Copy out every line of the listing below word for word, leaving the pictures out.

————

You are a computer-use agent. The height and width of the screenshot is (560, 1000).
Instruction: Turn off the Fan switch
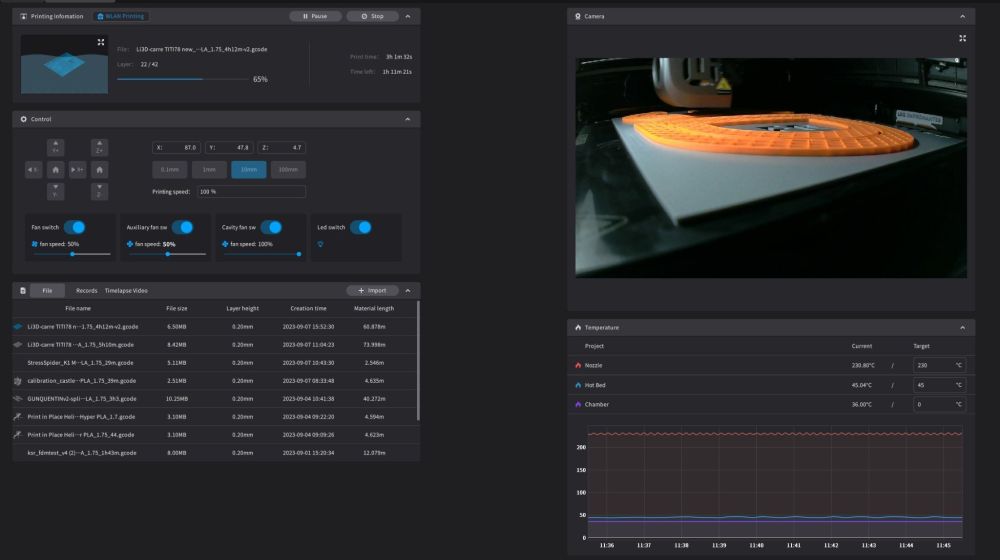tap(75, 227)
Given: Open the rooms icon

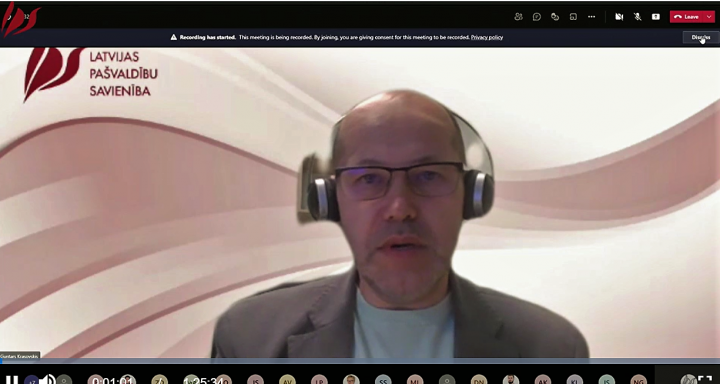Looking at the screenshot, I should click(573, 17).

————

§ Solution for this problem:
You are a computer-use agent. The height and width of the screenshot is (560, 1000).
Instruction: Turn off the Fan switch
tap(75, 227)
Given: Open the rooms icon

Looking at the screenshot, I should click(573, 17).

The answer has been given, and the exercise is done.